The following is the bash script we wrote to do the hard work for us. Since I’m not terribly versed in shell scripting with awk and sed, this took a bit of finding, and we tried to comment the script heavily to make it legible in the future. Although awk and sed are powerful, they surely don’t win points for preventing code obfuscation.
#!/bin/bash
if (test $# = 2) then #If file names are entered as input params
INFILE=$1 #store first param as input
OUTFILE=$2 #store second param as output
else #prompt for filenames
echo "******************************************"
echo "Welcome to inventory at J.S. Mack Library!"
echo "This script takes the barcode file from"
echo "the scanner and formats it for the"
echo "Millennium inventory program."
echo "******************************************"
echo ""
#Ask user to enter filename to be processed
echo "What file to process?"
echo "Include the full path if the file is not"
echo "in the same directory as this script."
echo ""
read INFILE
echo ""
echo "What file to save the reformatted results?"
echo "Include the full path if the file is not"

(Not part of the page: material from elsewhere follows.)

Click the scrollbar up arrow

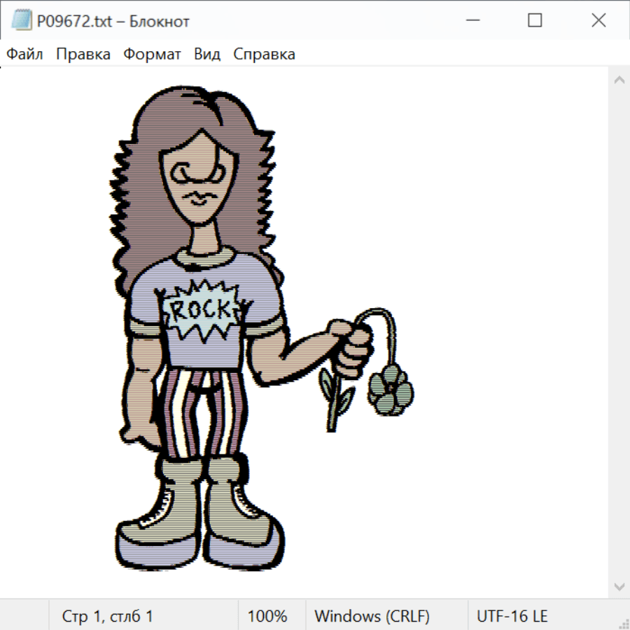click(x=619, y=81)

echo "in the same directory as this script."
echo ""
read OUTFILE
fi
#Input files from the scanner may have variable length lines in the following
#format:
# n chars prefix, 8 char barcode, 11 char postfix
# n is set by the scanner's "Major Division" setting
#We want to cut out all but the 8 char barcode.
#First, we must determine the length of the prefix.

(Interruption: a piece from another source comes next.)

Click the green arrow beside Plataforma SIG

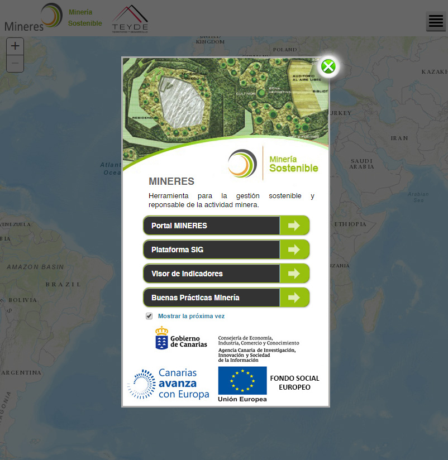(x=294, y=250)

#We do this with awk to find the length of every line and subtract the barcode
#and postfix from the total, then pipe to sed to get the prefix found for the
#first line. This assumes that every line in the file is the same length.
#(Can the major division change in the middle of a scanner file? Let's hope not!)
PREFIX=`awk '{print length($0) - 8 - 11}' $INFILE | sed 1q`
#Following calculating the prefix length, we store two values to pass
#to the cut command later based on the prefix.
let BEGIN=$PREFIX+1 #begin on first char after prefix
let END=$PREFIX+8 #end last char of barcode
#The following executes the cut command and pushes output (1 barcode on each line)
#directly to sed.
#Millennium needs "n:" before each barcode. Using sed, we will insert this at
#beginning of each line and output to filename given by the user.
cut -c$BEGIN-$END $INFILE | sed -e 's/^/n:/' > $OUTFILE
echo ""
echo "Your barcode file, ${INFILE}, has been reformatted and saved to ${OUTFILE}."
Conclusion
Perhaps the most unique part of this project was that we needed to be able to run this in Windows, so I had to find out how to run bash shell scripts on a Windows box. We used Cygwin with some success.
Whether this solution is the most efficient is up for grabs. However, it works! If anyone has suggestions for improvements, please comment.

Do all barcode readers generate a text file? The reason I ask is that I would like to buy a cheap reader that I can parse using any programming langauge I wish.
However, most websites or stores do not state that you can generate a text file.
My background is in software development, not really hardware, and especially not barcode scanners. I can’t really speak from experience with different scanners at all, we use the Compsee Apex II at the library where I work. I don’t know anything about how much it costs, how they actually transfer the scan data files from the scanner to the PC, or what the barcode scanner industry standard is really.
The manufacturer produces some software for manipulating the scan data more flexibly, I think, but I don’t think we use it where I work.
Hope that helps. You’ll probably need to look for websites about barcode scanners to definitively answer your question.